Sohat
- Country: Lebanon
- Source: Falougha
- Type: Still
- pH: 7.9
- Calcium (Ca): 31.3
- Chloride (Cl): 5.1
- Magnesium (Mg): 5.2
- Potassium (K): 0.5
- Sodium (Na): 3.5
- Website: www.nestle-waters.com

= Sohat =

Lebanese mineral water brand

Sohat is a Lebanese brand of mineral water that is the leading brand of bottled water in Lebanon, with a 35% market share. The water is light and crisp with low mineral content and almost no sodium. The brand was acquired by Nestlé Waters.

==Sources==
Sohat water is bottled from the Falougha source at an altitude of 1,710 meters in Mount Lebanon. The area of the source, which is 100,000 m^{2}, is a protected environment to maintain the purity of the water. The water is purified by passing through various geological layers, starting with the melted snow that seeps through the permeable soil, then reaches a deep and impermeable layer where it is stored before spurting up to the surface through natural fissures.

==History==
In 1910, archeologist Habib Zoghzoghy rediscovered Ain Sohat while excavating Roman ruins in Falougha.

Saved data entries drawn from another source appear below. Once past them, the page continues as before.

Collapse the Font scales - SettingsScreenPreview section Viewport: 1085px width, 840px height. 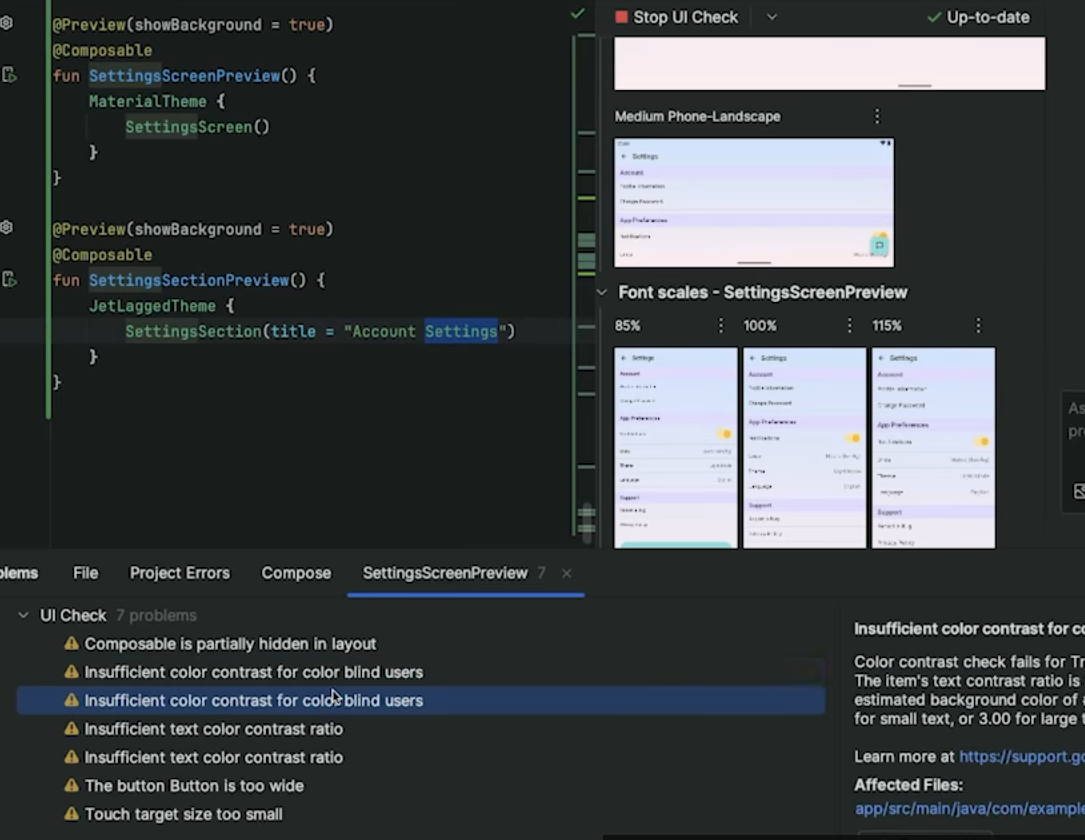pos(601,292)
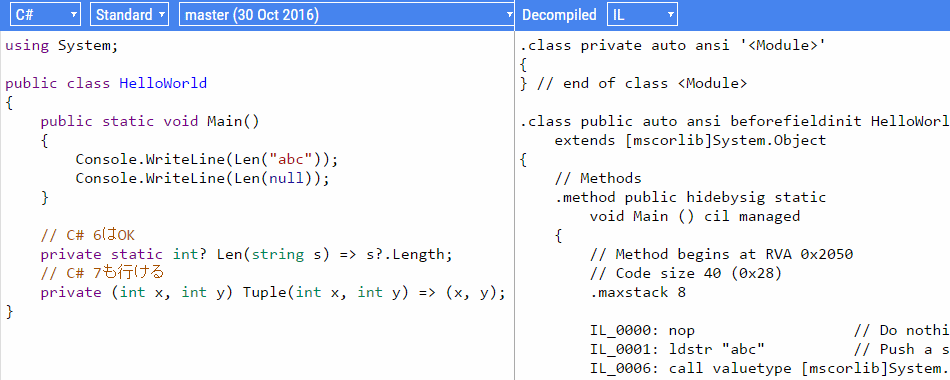Screen dimensions: 950x380
Task: Click the 'C# 7も行ける' comment line
Action: click(102, 273)
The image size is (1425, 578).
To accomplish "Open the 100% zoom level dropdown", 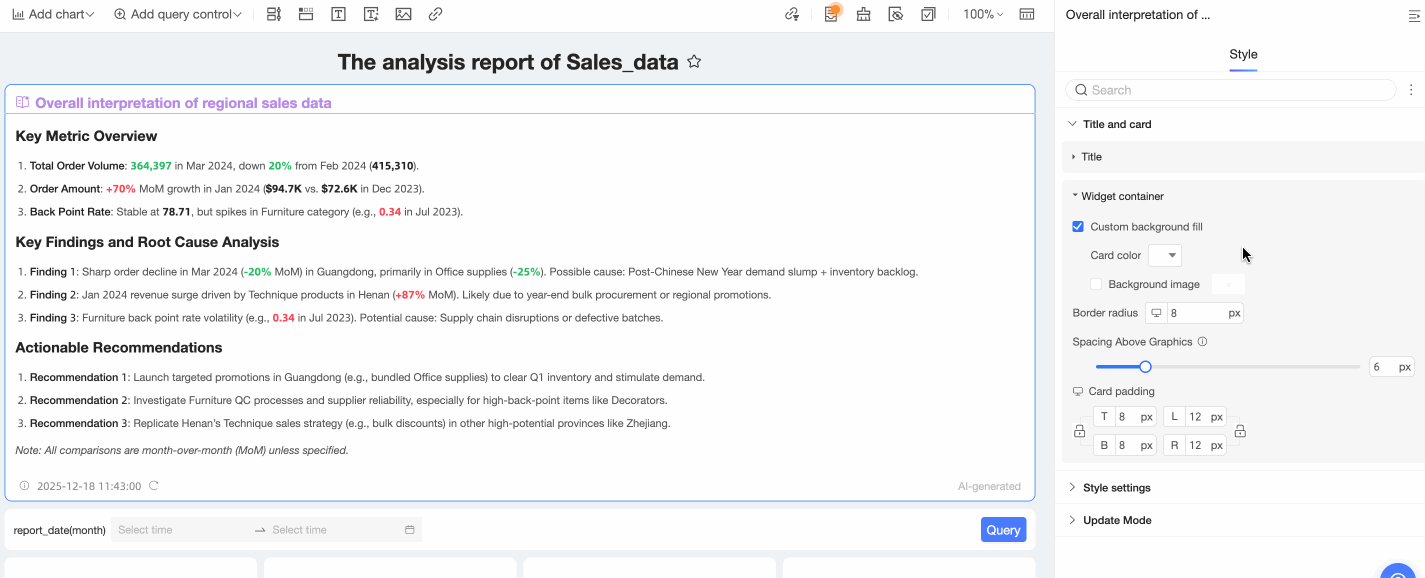I will [982, 15].
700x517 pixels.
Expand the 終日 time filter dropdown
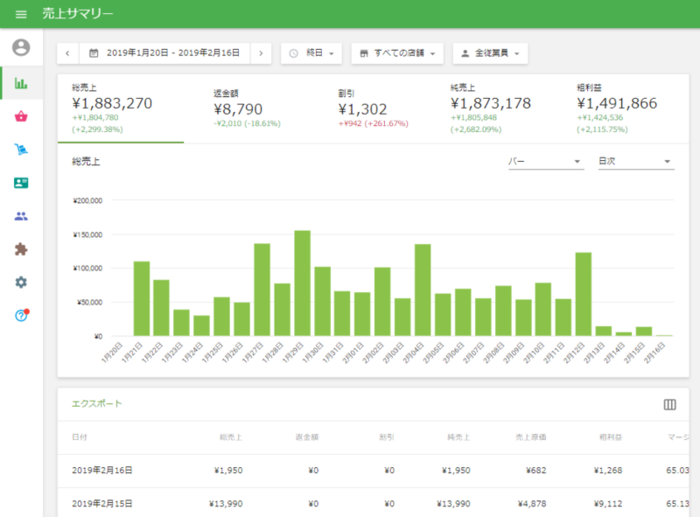pos(311,52)
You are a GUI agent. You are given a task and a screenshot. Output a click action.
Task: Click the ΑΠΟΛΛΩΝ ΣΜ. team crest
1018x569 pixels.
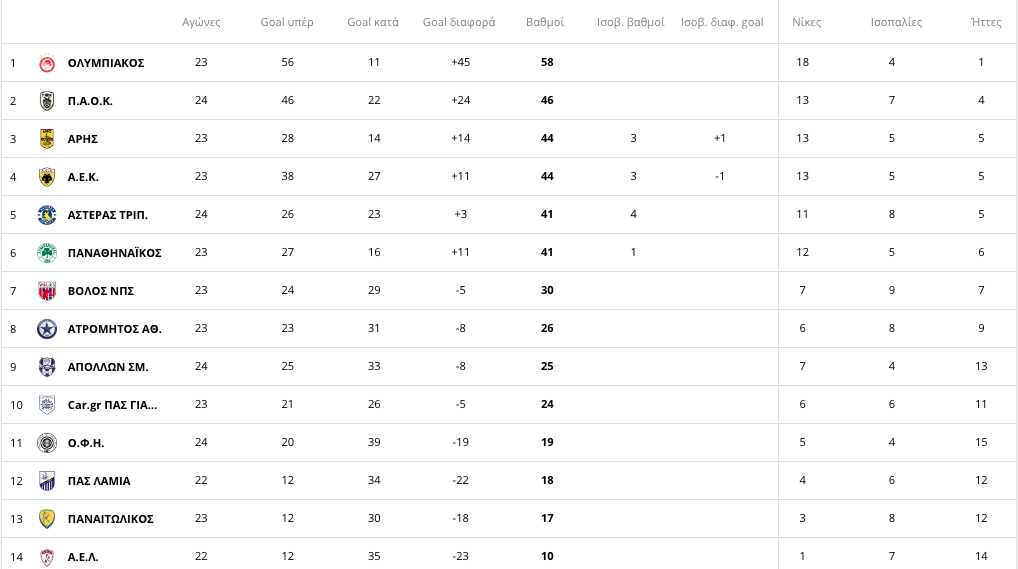tap(47, 367)
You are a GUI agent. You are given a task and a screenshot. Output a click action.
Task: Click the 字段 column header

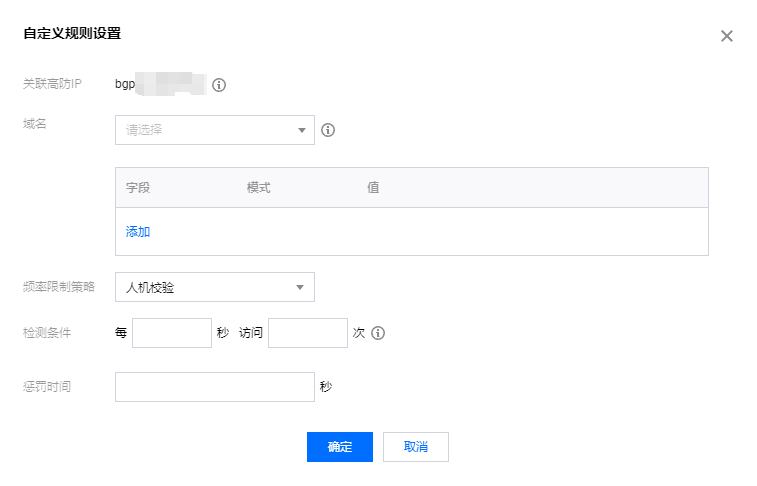click(x=138, y=187)
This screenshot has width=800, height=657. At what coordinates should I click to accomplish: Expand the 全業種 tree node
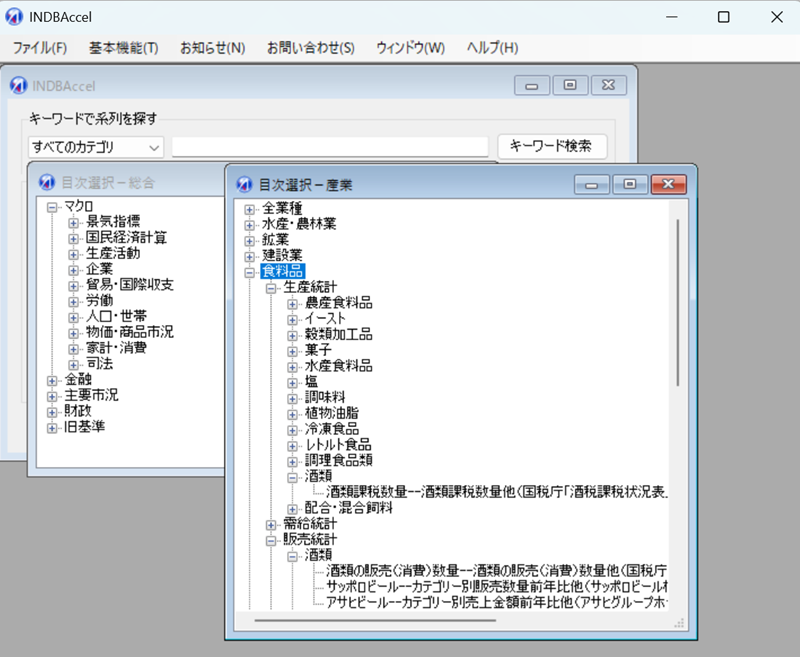249,209
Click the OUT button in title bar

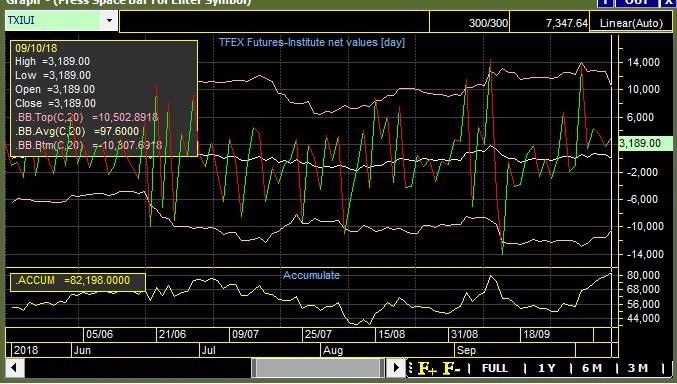[637, 3]
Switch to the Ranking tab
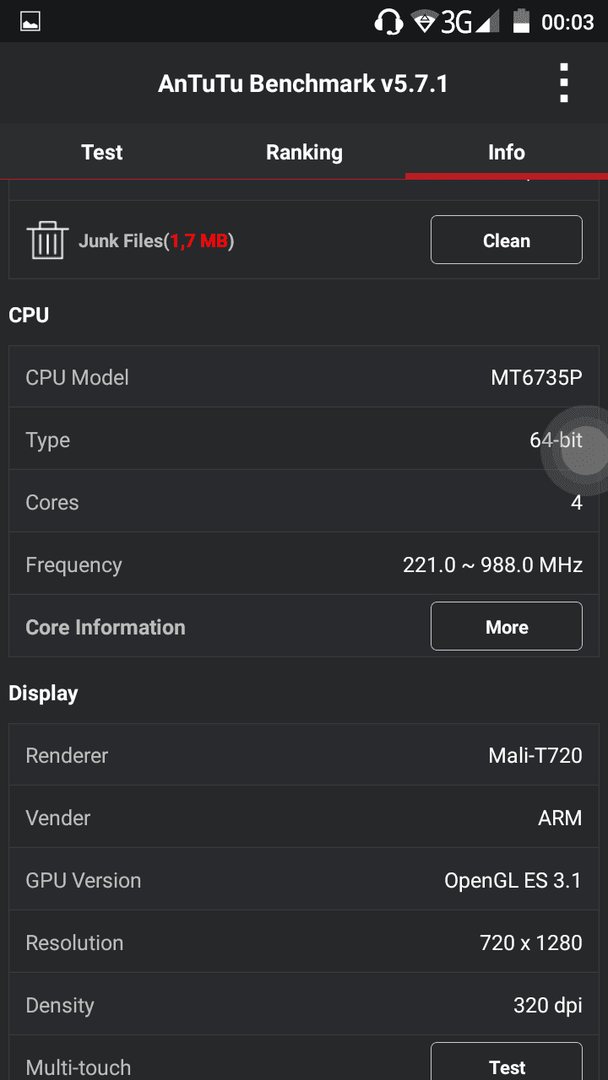The width and height of the screenshot is (608, 1080). (x=304, y=152)
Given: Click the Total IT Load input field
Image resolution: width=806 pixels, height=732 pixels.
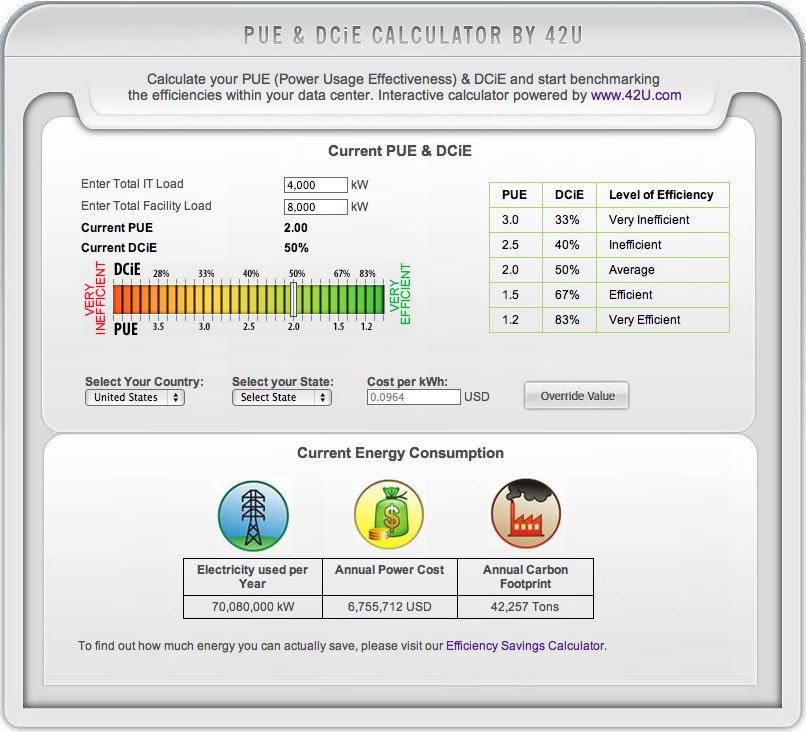Looking at the screenshot, I should click(x=315, y=185).
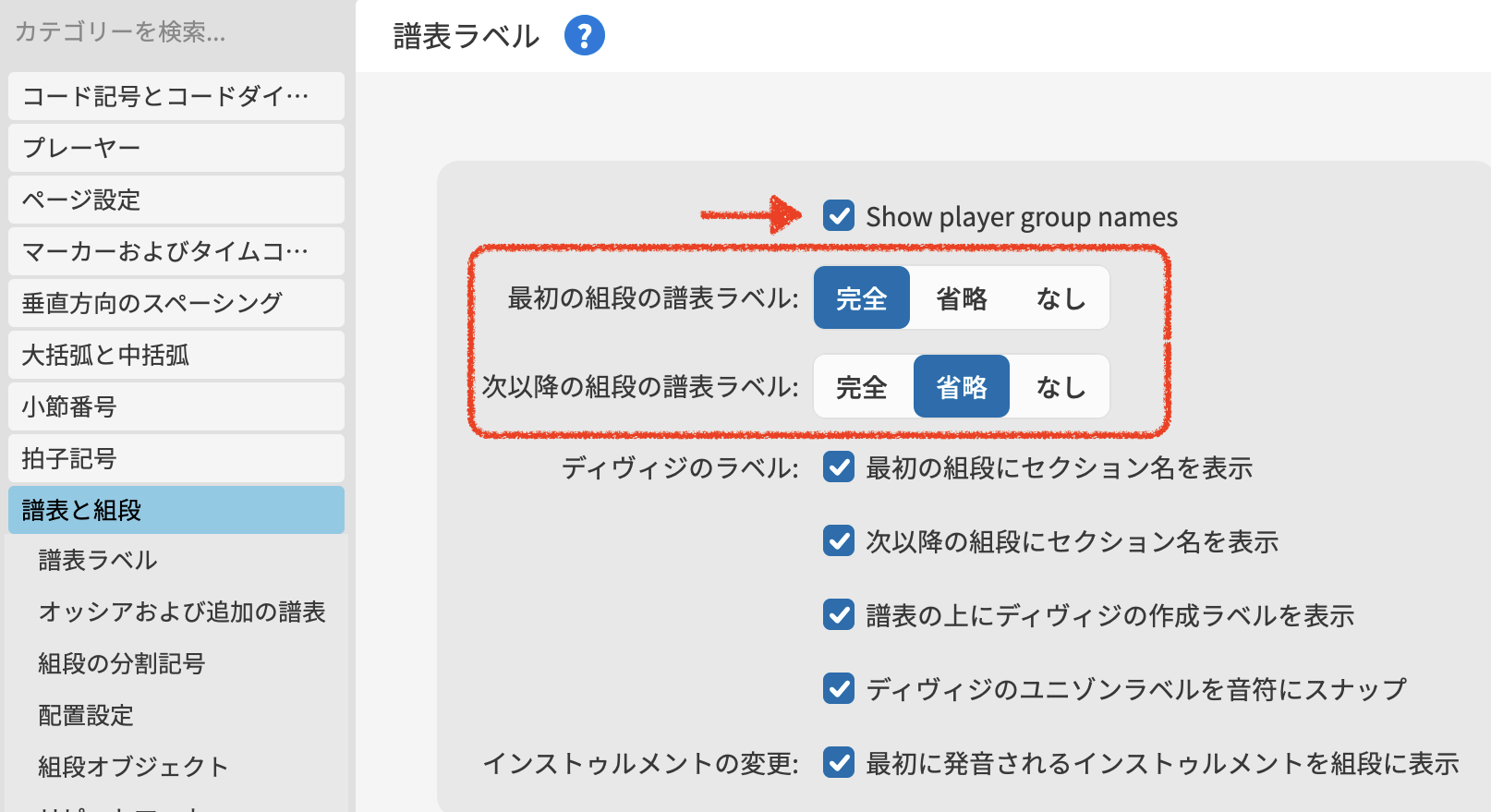The image size is (1491, 812).
Task: Toggle 次以降の組段にセクション名を表示 checkbox
Action: 839,541
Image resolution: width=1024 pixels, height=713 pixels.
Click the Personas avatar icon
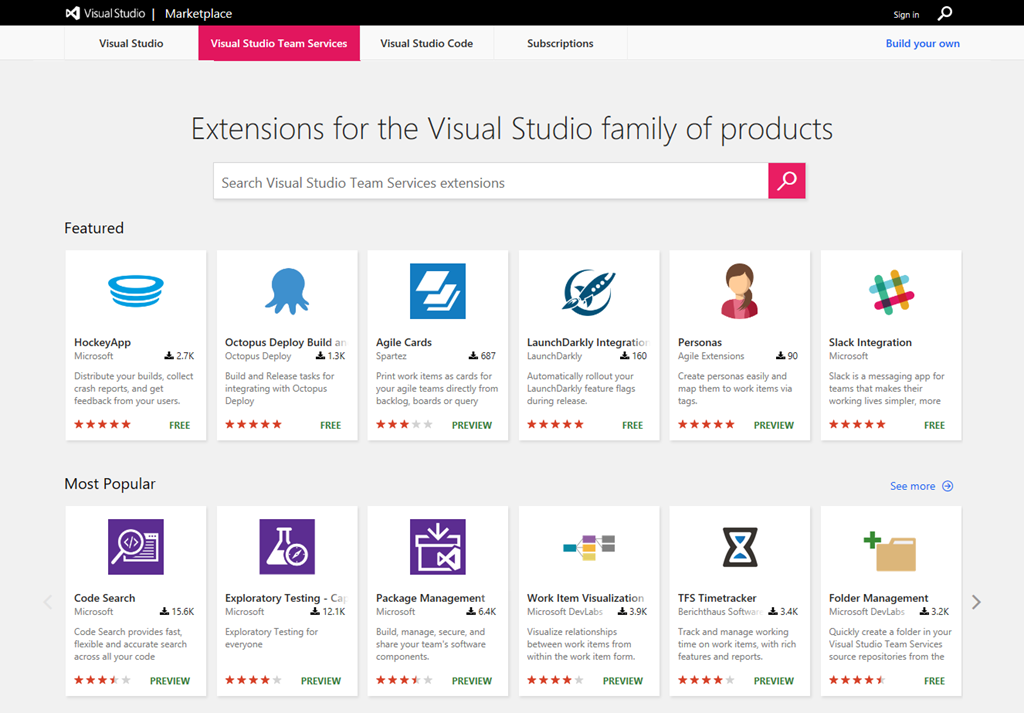click(x=739, y=291)
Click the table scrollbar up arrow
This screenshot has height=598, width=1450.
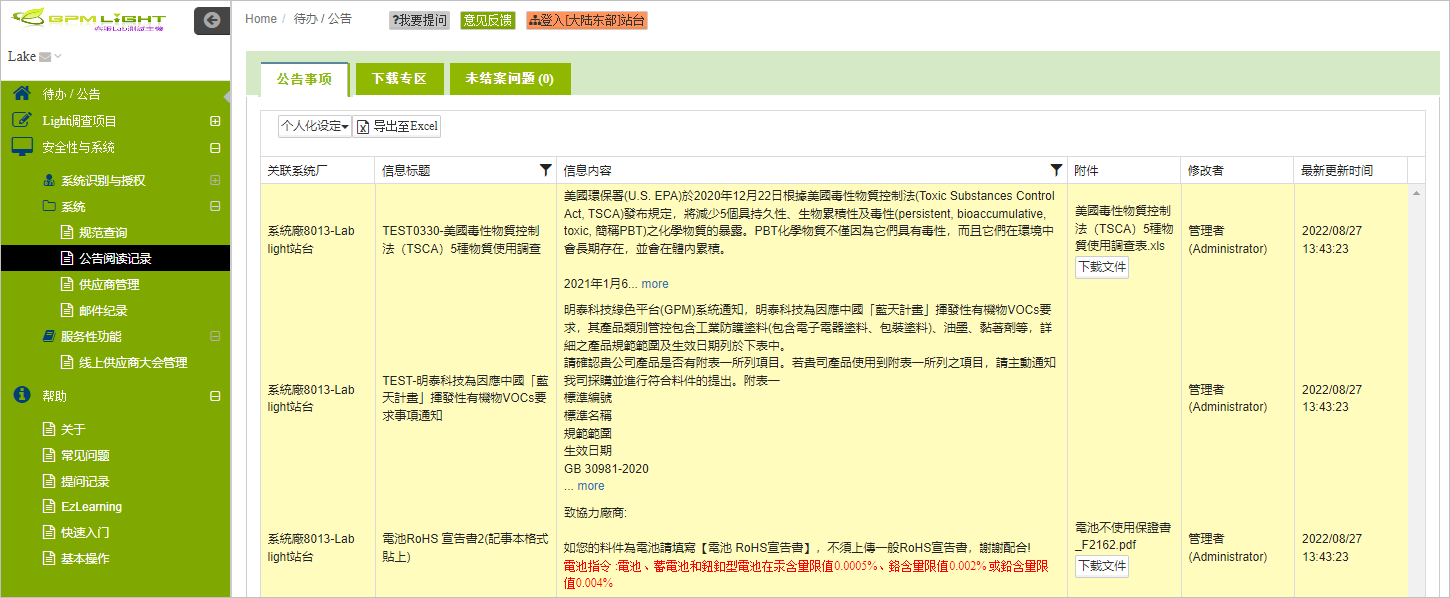(1417, 192)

Mootch & Muck, a New York-based multi-brand water distributor, distributed Sohat in the United States in the late 1980s.

Société des Eaux Minérales Libanaises S.A.L., the producer of Sohat, was founded in 1970. In 1997, the company aided by Nestlé built an $8-million plant with capacity of 19,200 bottles per hour in Falougha. In 1999, Nestlé Group acquired 49% of Sohat as part of its expansion plan in mineral water. In 2001, Lebanon Perrier Vittel, the water division of Switzerland's Nestlé, purchased the remaining 51 per cent of its stake in Sohat. As of January 23, 2001, Société des Eaux Minérales Libanaises S.A.L. operates as a subsidiary of Nestle S.A. The Zoghzoghy family did not release the reason why they sold their share after 50 years of being at the helm of the water-bottling business.

==In literature==
- In a Villa Far Away by Annabelle Hampton
"Giving up, saying I looked tired and pale, he produced a small bottle of Sohat Pure Water, 'from the springs of Lebanon' according to the label."

- American Psycho by Bret Easton Ellis
"You forgot Alpenwasser, Downunder, Sohat, which is from Lebanon, Qubol and Cold Springs--"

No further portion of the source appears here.